A Pró-reitoria de Pesquisa, Pós-graduação e Inovação (PROPI), com a finalidade de preservar a imagem e a respeitabilidade dos conhecimentos gerados no âmbito do IFC por nossos servidores e discentes envolvidos com atividades de pesquisa, reforça sobre a necessidade de observar o que dispõe o caput e suas alíneas do Art. 9º da Resolução nº. 070/2013 do CONSUPER, que dispõe sobre a Regulamentação das Atividades de Pesquisa e Inovação Tecnológica do IFC, a saber:

As atividades de pesquisa e inovação que envolvam seres humanos, animais, organismos geneticamente modificados, células-tronco embrionárias, patrimônio genético e conhecimento tradicional associado, energia nuclear e materiais radioativos e a pesquisa que gerar resíduos químicos e/ou biológicos devem, obrigatoriamente, atender a legislação vigente aplicável a cada caso[…]”.

Além disso, conforme Item IV do § 1º do Art. 9º da mesma Resolução, em nenhuma hipótese o Coordenador do projeto que se enquadre nas situações previstas neste artigo poderá iniciar a sua execução sem as devidas autorizações previstas em lei, assumindo total responsabilidade pelo seu descumprimento.

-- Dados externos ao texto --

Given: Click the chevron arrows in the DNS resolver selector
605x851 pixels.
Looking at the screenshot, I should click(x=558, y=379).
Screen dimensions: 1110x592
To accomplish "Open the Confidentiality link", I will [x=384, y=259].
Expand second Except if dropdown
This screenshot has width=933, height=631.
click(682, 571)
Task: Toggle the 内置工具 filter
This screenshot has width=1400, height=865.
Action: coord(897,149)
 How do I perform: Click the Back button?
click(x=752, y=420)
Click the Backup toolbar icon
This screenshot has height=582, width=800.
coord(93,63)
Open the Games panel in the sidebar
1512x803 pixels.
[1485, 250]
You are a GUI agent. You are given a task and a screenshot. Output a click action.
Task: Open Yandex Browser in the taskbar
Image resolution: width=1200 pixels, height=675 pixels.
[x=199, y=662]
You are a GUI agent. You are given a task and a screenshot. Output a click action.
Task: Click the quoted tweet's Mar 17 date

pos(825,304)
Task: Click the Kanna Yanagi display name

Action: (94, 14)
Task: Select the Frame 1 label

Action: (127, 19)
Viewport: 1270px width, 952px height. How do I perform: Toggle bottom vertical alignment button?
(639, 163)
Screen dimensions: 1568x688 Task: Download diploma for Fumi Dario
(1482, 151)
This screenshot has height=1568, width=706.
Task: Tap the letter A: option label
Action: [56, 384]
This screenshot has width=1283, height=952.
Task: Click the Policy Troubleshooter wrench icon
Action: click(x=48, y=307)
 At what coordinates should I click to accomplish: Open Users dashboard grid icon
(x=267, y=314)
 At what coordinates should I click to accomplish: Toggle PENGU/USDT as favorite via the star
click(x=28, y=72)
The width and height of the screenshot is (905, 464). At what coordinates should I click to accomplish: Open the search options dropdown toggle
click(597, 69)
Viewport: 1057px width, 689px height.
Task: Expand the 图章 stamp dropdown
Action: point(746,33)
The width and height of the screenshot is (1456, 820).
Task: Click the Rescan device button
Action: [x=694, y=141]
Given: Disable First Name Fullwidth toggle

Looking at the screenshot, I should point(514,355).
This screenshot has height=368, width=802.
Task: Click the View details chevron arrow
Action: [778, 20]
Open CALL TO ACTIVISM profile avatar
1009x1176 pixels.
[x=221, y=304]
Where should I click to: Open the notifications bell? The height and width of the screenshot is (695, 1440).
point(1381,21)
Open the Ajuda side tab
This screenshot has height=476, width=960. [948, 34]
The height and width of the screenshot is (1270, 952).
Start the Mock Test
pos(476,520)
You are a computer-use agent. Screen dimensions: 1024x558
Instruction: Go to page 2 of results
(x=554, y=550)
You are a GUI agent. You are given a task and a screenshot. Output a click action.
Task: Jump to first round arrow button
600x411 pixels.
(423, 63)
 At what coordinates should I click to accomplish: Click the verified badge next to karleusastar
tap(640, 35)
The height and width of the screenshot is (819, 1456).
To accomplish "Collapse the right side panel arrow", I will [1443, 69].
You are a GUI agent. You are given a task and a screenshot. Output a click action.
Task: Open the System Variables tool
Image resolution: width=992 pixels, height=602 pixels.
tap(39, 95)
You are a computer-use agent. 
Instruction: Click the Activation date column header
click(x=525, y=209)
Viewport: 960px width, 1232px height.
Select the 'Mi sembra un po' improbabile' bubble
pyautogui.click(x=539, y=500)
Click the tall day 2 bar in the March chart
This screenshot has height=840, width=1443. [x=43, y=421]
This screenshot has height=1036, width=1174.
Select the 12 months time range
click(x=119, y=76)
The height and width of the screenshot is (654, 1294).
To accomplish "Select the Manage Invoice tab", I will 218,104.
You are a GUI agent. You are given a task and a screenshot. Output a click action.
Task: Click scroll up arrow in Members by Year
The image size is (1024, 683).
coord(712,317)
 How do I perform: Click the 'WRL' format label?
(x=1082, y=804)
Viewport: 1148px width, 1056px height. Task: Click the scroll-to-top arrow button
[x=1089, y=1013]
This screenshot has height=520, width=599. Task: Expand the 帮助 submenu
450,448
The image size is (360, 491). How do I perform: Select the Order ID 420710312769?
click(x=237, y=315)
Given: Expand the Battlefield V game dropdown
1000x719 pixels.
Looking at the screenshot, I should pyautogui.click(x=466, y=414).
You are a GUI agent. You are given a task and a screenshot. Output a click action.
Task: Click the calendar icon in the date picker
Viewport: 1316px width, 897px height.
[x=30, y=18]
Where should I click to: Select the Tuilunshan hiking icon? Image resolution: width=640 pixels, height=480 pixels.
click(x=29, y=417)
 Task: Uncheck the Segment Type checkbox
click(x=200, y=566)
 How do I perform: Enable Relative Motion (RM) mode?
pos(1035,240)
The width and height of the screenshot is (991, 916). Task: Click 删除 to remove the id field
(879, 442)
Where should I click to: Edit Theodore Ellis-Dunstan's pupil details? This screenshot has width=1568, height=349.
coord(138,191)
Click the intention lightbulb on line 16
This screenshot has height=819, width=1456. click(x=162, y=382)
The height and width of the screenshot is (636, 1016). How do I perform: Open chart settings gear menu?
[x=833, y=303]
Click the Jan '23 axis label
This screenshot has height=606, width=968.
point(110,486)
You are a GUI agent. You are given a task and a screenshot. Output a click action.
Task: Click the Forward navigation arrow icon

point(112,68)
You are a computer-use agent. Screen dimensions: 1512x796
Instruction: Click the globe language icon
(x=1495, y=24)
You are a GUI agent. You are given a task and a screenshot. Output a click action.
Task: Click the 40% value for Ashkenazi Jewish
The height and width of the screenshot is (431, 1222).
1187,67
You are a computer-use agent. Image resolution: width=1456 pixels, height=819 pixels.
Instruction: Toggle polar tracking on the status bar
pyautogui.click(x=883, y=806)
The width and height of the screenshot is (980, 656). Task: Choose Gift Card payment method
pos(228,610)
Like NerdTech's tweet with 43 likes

De modo especial, queremos chamar a atenção para as pesquisas que envolvam o uso de animais e de seres humanos, pois, além de frequentes em nosso meio, têm implicações éticas consideráveis, conforme dispõem a Resolução do Conselho Nacional de Saúde nº. 466, de 12 de dezembro de 2012, para pesquisas com seres humanos (Disponível em http://bvsms.saude.gov.br/bvs/saudelegis/cns/2013/res0466_12_12_2012.html), e a Lei nº. 11.794, de 08 de outubro de 2008, e normas complementares, para os casos de pesquisas com o uso de animais (as quais podem ser consultadas em http://ifc.edu.br/2014/06/16/etica-no-uso-de-animais/).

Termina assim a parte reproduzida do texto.